Keeping the spine and joints in proper alignment, and having the proper foot position while sitting or sleeping helps improve both your physical performance and your performance at work.
Medical Advisor: Alexánder Albarracín Pinzón. Physiatrist, practitioner at Coomeva Private Healthcare
As you read this article, almost automatically you are likely to change your posture: straighten your back, align your shoulders, and continue reading. But have you ever asked yourself how many hours you have spent in a bad posture today?
Perhaps it is not an easy question to answer, but many times, without realizing and it because of our workplace conditions, implementing a certain posture is something we do not pay much attention to until muscle and bone pain become an issue.
Sitting correctly, standing properly and sleeping the right way is almost a science in itself, as it should be. “When you stay in the same position throughout the duration of a work day, sitting for example, your muscles build up tension and put pressure on their internal structure, which can cause shoulder, neck and arm pain. Over time, this pain can become uncomfortable,” Alexánder Albarracín Pinzón explains, a medical specialist in physiatry.
He adds that standing for long hours can take a heavy toll on the spine, which can lead to back pain, especially in the lower back.
Enough can’t be said about those that spend hours and hours on cell phones and tablets. The misuse of these electronic devices has already brought on cases of carpal tunnel, tendonitis and epicondylitis or “tennis elbow” in those that overuse them or in those that chat for long periods of time. Neck pain is also common in these cases.
“If you were to put a human head on a scale, it would weigh about 11 pounds. But the further ahead it is from the body, the heavier it will be. Having your head bent forward is therefore harmful to the neck because it can wear down the vertebral discs, osteophytes (beak-shaped projections on the vertebrae also known as “bone spurs”) and even cause joint degeneration. Therefore, the best position is to raise your arms and bring the device to eye-level so that the spine is extending straight and is not bent or in a position that inverts its natural curve,” explains Gabriela Christ, a chiropractor at the clinic Quirovida.
When using a cell phone to make a phone call, the recommendation is to go hands-free. If this is not an option for you, it is important to support your arm on a structure to avoid creating tension.

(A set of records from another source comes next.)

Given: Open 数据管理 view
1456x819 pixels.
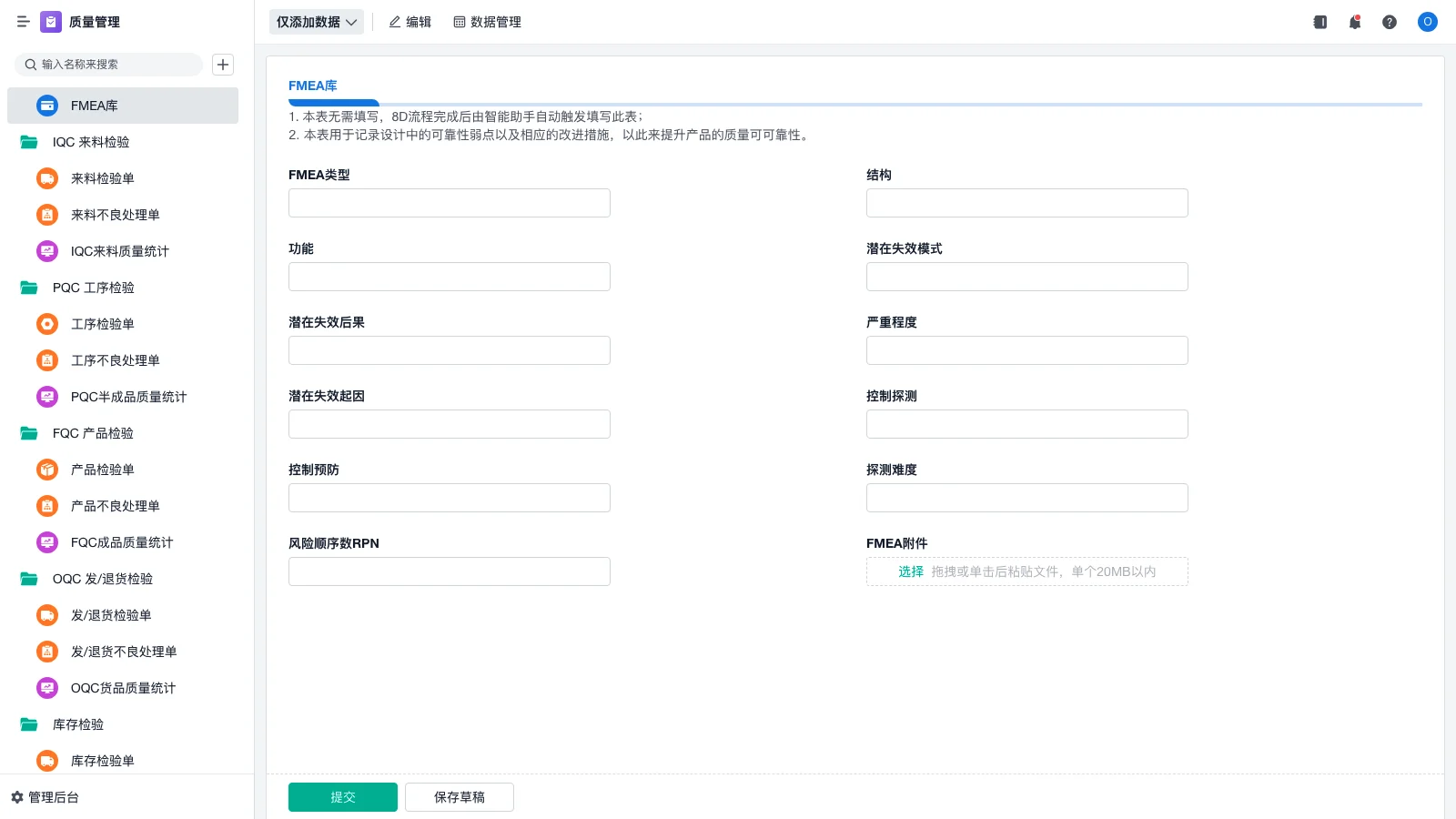Looking at the screenshot, I should tap(487, 22).
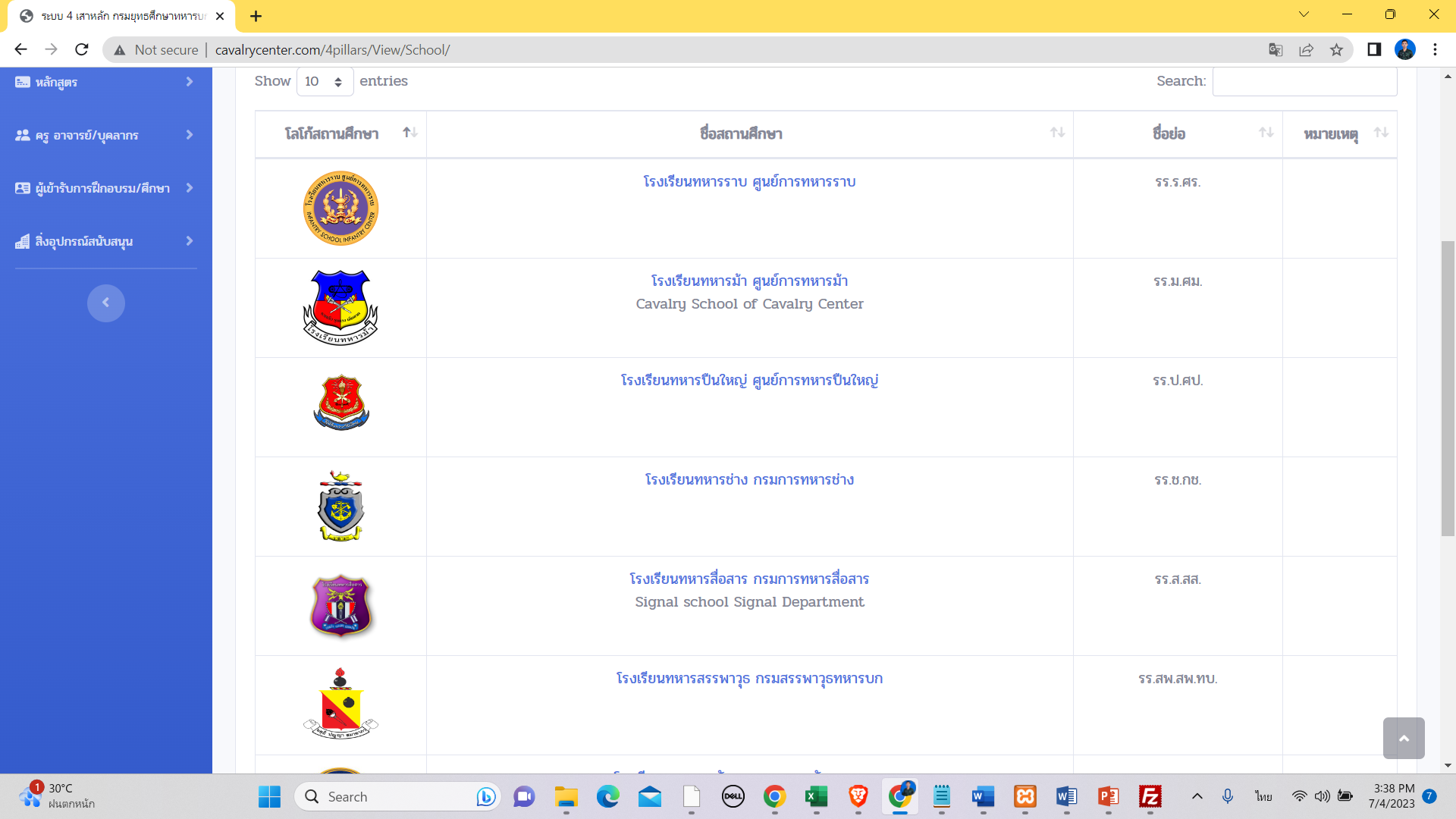This screenshot has height=819, width=1456.
Task: Click the share page icon
Action: click(x=1306, y=50)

While pain is the first warning sign of bad posture, other more obvious symptoms can include tingling sensations, limbs that fall asleep, and muscle fatigue or rapid muscle fatigue in the neck or back areas prior to doing any physical activity. Once the problem has been established, however, changes can occur that affect the musculoskeletal system.
Other signs that can warn of bad posture can be detected by just taking a look in the mirror and include having one shoulder higher than another, a head that slants forward, one hip that is higher than the other, and of course having a limp in your walk. “Having bad posture day after day is related to musculoskeletal conditions including deformities, inflammation, and neurological problems that can affect the back, limbs and peripheral nerves, for example,” Albarracín explains.
When pain symptoms arise, it is best to leave behind the unsuitable, vicious position of your posture and stretch your arms, legs and back. When this pain persists, however, see your doctor and use physical remedies such as applying heat, cold, and gels or balms to relax the muscles and reduce the pain. It is important to be careful when self-medicating as many people do not know if they are allergic to a certain drug or if the pain is the result of an underlying condition and not necessarily due to bad posture.
How do I maintain good posture?
It is important to understand that having normal posture helps prevent premature bone degeneration, it adds more years to the body’s physical function, reduces fatigue and prevents the onset of conditions in the bones and muscles at a young age.
The general recommendation is to customize your work environment to fit your needs, make sure you have good ergonomic conditions and take 10-minute active breaks every hour. Remember, time is the worst enemy when it comes to treating problems that are a result of bad body posture. When a problem is detected, it is best to take action
5 to 10 minutes of an active break is enough time to let your body relax from the position it is in.
Whether sitting, standing or lying down, take care of your posture
- For those who spend most of their day sitting: Use a chair that allows you to maintain the natural curves of the spine and keep your shoulders relaxed, elbows bent at a 90-degree angle, and your wrists straight.
- For those that spend most of their day standing: Sit down once an hour for between five and ten minutes. One recommendation is to use a support or box in order to alternate the use of your legs and lift them up and rest. Always stand on both feet so as not to alter your balance.
- When sleeping: The recommendation is to lie on your side with a pillow between your knees to keep your hips aligned, to use a pillow that helps keep the spine straight and to hug something to keep the joints aligned. Try not to sleep face down or face up.
60 years of age is the age-limit for someone without any body deformations to modify their posture. This is due to the aging of the bones.